Another neat idea - Do you need the magnifying glass :?: Could save the big ballast at the back if not needed.


----------



## Niki (28 Jun 2006)

Thank you Losos

The magnifying glass is the main point here.

At the age of 61 (next month), well, yes I need some help to separate between the millimeters lines.

niki


----------



## Newbie_Neil (29 Jun 2006)

Hi Niki

Another really neat idea.

Thank you for sharing it with us.

Cheers
Neil (who thinks you can never have too much magnification)


----------



## DaveL (29 Jun 2006)

Niki
Must agree with Neil, looks very useful, just needs a bright light to complete it :shock:


----------



## WellsWood (29 Jun 2006)

Thanks Niki, another great idea and another excellent post with pictures to make everything clear. Hardly a day goes by recently that you don't post something that makes me slap my head in a "why didn't I think of that" way. With such a seemingly enldess supply of bright ideas, have you ever thought of putting them all together in a book?
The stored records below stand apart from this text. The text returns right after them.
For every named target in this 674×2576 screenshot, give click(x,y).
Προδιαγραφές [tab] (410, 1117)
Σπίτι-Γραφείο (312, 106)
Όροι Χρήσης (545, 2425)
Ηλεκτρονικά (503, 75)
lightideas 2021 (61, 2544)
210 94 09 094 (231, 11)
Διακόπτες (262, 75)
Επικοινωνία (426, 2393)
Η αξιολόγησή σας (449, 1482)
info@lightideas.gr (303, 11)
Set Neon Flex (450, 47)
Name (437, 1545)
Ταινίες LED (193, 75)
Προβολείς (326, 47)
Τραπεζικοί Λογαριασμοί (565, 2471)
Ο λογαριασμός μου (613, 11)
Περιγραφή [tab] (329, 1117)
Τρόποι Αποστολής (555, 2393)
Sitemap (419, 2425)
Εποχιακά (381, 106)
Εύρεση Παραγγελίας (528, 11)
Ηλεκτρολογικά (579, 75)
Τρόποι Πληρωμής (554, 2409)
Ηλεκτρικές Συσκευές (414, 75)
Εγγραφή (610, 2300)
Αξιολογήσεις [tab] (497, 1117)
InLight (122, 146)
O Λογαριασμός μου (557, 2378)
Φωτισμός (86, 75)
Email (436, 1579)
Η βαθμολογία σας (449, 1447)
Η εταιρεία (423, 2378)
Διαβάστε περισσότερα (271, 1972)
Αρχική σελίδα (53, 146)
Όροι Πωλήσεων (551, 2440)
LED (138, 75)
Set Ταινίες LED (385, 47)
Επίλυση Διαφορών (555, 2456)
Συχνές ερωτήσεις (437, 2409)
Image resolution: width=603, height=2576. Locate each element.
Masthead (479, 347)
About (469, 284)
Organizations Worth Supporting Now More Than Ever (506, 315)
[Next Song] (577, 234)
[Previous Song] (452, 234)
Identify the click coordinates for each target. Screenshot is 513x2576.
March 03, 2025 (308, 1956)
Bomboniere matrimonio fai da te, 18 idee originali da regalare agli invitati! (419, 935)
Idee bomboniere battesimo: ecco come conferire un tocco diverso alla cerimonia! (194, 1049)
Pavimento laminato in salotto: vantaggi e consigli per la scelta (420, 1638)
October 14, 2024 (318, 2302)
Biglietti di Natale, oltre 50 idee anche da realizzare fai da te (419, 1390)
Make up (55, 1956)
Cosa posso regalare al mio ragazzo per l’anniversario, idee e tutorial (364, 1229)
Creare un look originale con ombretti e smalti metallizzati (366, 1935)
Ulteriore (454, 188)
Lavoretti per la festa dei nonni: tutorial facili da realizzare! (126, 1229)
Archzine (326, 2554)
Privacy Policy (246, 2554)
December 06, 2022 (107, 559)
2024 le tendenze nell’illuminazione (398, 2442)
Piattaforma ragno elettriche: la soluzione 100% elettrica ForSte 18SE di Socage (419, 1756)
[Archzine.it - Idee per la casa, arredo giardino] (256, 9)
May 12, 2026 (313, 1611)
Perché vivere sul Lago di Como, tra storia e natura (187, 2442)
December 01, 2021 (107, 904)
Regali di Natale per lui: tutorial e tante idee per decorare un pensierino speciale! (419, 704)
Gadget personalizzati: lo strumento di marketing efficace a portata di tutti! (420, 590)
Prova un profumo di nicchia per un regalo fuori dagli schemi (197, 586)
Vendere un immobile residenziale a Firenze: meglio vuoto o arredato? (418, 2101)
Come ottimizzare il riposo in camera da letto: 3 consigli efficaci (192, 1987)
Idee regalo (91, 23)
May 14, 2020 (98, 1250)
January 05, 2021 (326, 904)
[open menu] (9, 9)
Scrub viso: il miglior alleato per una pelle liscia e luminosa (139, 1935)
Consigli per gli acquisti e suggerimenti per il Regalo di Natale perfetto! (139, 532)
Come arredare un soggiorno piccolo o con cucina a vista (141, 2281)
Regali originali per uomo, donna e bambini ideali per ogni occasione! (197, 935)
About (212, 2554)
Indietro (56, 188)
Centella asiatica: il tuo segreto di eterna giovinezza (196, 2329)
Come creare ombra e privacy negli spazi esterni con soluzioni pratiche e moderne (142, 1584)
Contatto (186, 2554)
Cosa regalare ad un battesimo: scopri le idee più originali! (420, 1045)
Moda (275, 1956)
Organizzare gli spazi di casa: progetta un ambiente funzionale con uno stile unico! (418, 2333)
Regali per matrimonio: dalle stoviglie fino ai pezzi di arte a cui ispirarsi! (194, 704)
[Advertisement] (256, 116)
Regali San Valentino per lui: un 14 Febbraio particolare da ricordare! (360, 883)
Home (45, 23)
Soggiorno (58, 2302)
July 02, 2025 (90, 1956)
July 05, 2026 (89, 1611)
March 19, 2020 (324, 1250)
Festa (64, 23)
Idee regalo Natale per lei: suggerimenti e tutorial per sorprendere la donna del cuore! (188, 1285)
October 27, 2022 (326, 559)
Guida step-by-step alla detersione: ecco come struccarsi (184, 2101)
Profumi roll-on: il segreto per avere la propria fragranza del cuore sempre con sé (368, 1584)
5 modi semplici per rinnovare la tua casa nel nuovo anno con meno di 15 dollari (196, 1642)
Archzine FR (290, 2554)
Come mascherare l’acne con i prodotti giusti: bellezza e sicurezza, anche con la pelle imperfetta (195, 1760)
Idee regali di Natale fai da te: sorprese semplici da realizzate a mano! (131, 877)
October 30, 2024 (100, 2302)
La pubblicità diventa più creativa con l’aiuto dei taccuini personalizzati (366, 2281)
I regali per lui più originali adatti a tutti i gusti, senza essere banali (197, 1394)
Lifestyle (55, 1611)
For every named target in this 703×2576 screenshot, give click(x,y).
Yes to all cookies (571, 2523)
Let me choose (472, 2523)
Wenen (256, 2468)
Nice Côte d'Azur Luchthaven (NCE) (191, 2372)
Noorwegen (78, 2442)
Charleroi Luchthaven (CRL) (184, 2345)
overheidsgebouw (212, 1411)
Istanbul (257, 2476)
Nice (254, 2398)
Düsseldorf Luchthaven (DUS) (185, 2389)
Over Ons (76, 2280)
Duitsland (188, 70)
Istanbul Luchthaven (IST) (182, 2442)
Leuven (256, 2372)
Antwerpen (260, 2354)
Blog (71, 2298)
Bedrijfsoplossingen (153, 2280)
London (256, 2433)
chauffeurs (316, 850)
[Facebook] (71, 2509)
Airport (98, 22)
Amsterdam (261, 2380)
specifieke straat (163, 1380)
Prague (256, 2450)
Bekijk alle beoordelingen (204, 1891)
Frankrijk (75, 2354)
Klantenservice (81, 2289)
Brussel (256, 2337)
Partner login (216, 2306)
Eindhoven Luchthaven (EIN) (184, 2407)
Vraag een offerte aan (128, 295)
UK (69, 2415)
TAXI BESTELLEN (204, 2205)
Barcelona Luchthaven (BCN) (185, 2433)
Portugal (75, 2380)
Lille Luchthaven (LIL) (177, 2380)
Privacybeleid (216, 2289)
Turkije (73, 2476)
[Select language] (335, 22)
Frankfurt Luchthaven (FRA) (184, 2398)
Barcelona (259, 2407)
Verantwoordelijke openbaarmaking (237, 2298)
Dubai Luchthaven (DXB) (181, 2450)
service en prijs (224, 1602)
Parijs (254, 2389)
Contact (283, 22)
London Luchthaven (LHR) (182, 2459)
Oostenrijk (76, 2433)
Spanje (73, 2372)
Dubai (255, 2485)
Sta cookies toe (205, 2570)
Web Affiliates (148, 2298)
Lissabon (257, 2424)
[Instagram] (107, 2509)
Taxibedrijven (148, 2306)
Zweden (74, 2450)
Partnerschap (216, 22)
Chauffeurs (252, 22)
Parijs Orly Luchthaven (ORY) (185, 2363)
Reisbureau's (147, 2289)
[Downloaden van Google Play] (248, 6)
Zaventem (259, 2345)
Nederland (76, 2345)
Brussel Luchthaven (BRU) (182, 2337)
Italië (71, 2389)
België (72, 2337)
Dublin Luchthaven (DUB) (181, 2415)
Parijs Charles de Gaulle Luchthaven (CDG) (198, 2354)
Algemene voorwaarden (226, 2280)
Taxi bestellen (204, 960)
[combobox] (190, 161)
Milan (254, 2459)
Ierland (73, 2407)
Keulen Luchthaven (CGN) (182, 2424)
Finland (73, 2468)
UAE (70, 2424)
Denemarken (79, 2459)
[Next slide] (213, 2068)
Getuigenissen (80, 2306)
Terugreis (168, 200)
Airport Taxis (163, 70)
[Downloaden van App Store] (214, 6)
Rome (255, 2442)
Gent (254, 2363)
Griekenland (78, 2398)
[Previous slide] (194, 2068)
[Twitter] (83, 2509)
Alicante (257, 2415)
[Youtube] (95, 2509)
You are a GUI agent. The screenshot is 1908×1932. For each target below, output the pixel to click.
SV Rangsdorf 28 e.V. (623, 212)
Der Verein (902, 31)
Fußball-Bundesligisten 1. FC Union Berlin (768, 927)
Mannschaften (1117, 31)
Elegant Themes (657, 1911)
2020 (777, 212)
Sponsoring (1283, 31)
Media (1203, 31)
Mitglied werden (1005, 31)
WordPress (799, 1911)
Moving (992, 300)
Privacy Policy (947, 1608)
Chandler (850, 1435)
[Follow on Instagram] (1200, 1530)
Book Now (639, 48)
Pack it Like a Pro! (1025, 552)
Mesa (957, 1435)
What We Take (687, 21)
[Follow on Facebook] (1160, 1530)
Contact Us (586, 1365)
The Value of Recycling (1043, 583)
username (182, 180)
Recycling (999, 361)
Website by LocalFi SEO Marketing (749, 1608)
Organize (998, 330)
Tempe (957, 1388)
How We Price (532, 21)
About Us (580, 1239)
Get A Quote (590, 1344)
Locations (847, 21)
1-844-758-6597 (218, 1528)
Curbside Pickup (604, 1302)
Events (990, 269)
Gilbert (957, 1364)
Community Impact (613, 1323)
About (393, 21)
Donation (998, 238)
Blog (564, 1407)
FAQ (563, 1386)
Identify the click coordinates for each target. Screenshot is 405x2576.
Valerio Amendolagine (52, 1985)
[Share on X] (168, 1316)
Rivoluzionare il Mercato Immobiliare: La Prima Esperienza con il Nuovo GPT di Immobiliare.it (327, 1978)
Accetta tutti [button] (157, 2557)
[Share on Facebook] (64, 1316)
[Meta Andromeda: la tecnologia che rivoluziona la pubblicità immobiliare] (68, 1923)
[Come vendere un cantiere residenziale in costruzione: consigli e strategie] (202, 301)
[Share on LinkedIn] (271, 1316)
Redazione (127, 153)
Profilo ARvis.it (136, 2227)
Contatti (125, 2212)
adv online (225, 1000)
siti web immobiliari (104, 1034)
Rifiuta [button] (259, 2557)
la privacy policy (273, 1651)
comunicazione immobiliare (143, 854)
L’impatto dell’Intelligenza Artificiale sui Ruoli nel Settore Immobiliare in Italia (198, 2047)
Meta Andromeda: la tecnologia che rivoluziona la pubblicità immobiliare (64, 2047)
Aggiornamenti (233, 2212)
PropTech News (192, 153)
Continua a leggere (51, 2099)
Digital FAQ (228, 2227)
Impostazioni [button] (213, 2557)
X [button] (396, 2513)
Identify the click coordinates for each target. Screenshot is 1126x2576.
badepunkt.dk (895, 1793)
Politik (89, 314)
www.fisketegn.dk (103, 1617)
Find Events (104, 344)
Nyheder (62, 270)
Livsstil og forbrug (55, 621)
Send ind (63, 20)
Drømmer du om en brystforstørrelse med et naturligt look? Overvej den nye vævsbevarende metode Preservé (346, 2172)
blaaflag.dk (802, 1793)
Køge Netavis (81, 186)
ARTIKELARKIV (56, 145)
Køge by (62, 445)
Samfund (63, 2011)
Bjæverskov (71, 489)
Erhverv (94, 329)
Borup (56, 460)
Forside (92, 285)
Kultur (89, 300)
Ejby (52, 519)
At this rate you'll be most of the way there by christmas!

Keep 'em coming.

Mark


----------



## Niki (29 Jun 2006)

Thank you so much Dave and Mark

Mark
I don't think that I going to put all those in a book.
I like to make them and I feel very happy if someone else find them useful.
About your "why did't I think of that", maybe you just did not need it.

And, yes, I'll keep'em coming

Thanks again
niki


----------